As Hemoglobinopatias

As hemoglobinopatias mais comuns em nosso meio são a doença falciforme e as talassemias, que serão detalhadas a seguir. A gravidade dessas síndromes varia, influenciando os sintomas e o tratamento necessário.

Anemia Falciforme

O grupo “doenças falciformes (Hb S)” engloba todas as condições que carregam o gene da hemoglobina S. A anemia falciforme é a forma mais grave.
Nas pessoas com essa condição, os glóbulos vermelhos, que antes eram flexíveis e arredondados, perdem a forma natural bicôncava, tornando-se disformes e rígidos, lembrando o formato de uma foice (palavra que se origina do latim “falx”, por isso o nome “falciforme”). Esse processo, chamado falcização, dificulta a passagem do sangue pelos vasos sanguíneos menores, causando bloqueios que impedem a chegada de oxigênio aos órgãos e resultam em dor intensa. Além disso, pessoas com doença falciforme frequentemente apresentam algum grau de anemia, que causa fadiga, fraqueza e palidez, e podem desenvolver icterícia.

Talassemias

As talassemias se caracterizam pela redução na quantidade de hemoglobina produzida no organismo, impactando na sua capacidade de transportar oxigênio. Em geral, afetam a cadeia alfa ou beta da globina. As formas mais comuns incluem a beta talassemia (β) e alfa talassemia (α).

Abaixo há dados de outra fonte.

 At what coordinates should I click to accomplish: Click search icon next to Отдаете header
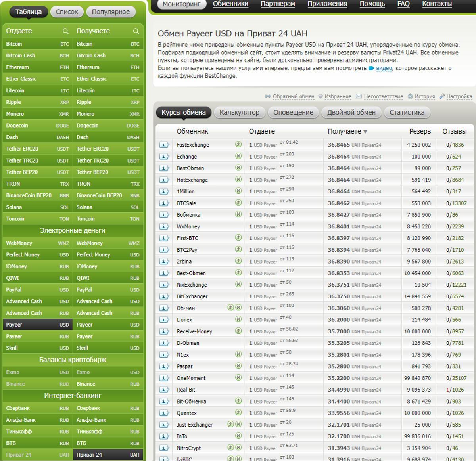click(x=65, y=31)
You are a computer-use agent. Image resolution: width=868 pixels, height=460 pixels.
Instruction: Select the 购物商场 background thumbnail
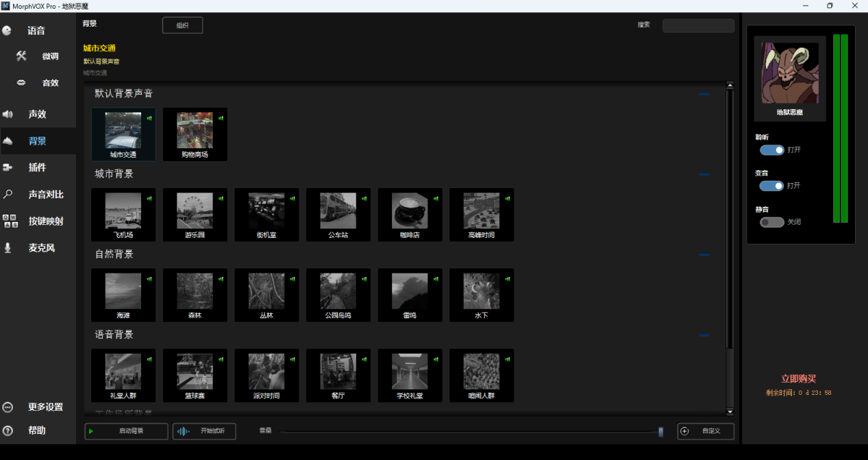click(x=195, y=135)
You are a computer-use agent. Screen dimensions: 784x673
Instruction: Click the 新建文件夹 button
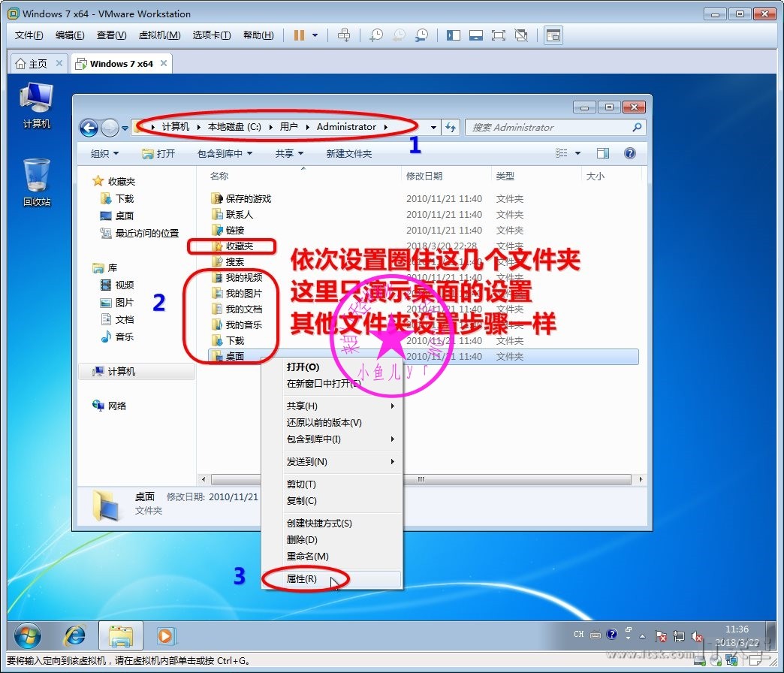click(348, 153)
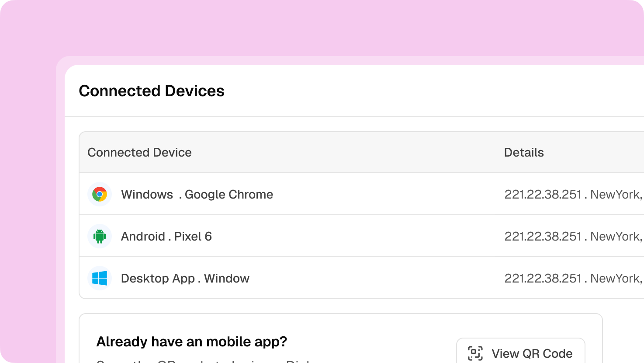644x363 pixels.
Task: Click the Details column header
Action: point(524,152)
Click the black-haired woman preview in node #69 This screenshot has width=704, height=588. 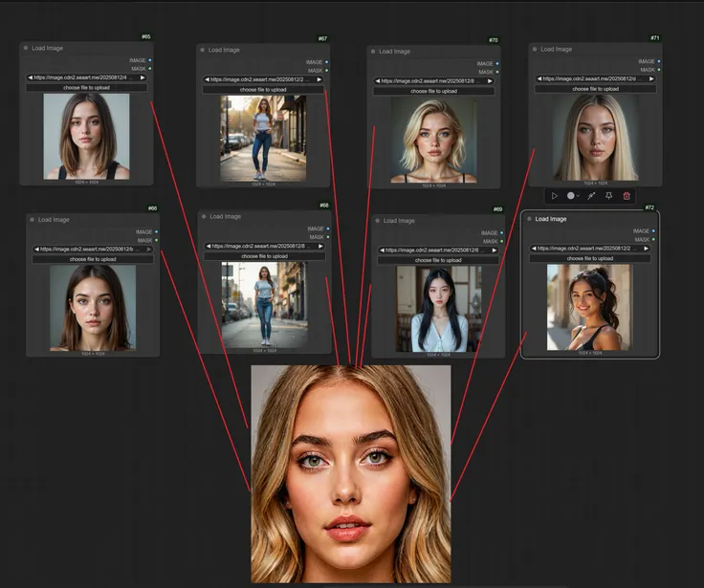point(439,309)
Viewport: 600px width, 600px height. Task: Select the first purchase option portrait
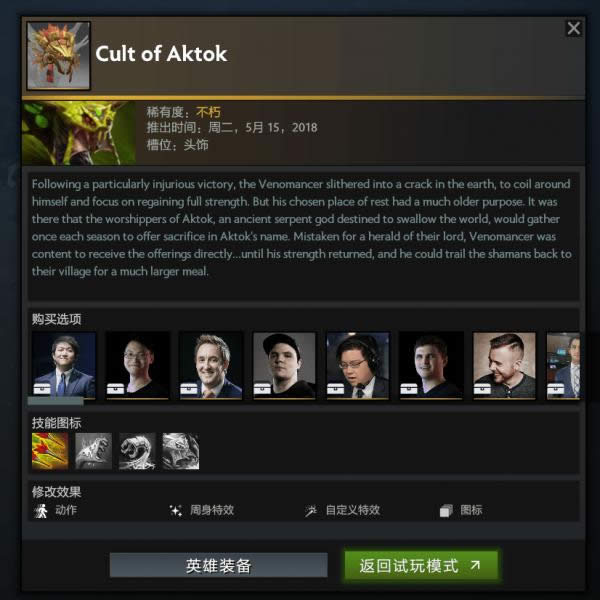(x=64, y=365)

As manifestações vão desde sintomas imperceptíveis até problemas que atingem o feto e, se não controladas, podem causar deformidades ósseas (inclusive faciais), fraturas, aumento do fígado e do baço, além de prejudicar as atividades físicas rotineiras.

Crianças com talassemia muitas vezes nascem saudáveis, mas tornam-se anêmicas entre os seis meses e dois anos de idade.

Outras Hemoglobinopatias

Além da Hb S, uma pessoa pode apresentar outras hemoglobinas alteradas, como as hemoglobinas C, D, E. Essas combinações possíveis com a Hb S também resultam em doença falciforme, apresentando sinais e sintomas semelhantes, e são tratadas de forma similar.

Herança e Prevalência

As hemoglobinopatias, incluindo a doença falciforme e as talassemias, seguem o padrão de herança mendeliana, o que significa que ambos os pais precisam ser portadores de pelo menos uma mutação para que a doença se manifeste nos filhos.

A doença falciforme é uma enfermidade hereditária prevalente principalmente entre as populações originárias da África subsaariana, Índia, Arábia Saudita e de países mediterrâneos. No Brasil, de acordo com o Ministério da Saúde, estima-se que mais de 2 milhões de indivíduos sejam portadores do gene hemoglobina S (HbS,) e que mais de 8 mil sejam afetados pela forma homozigótica (HbSS)1.

As talassemias, por sua vez, são mais comuns entre europeus e seus descendentes. No Brasil, essas condições genéticas também são encontradas devido à diversidade étnica da população.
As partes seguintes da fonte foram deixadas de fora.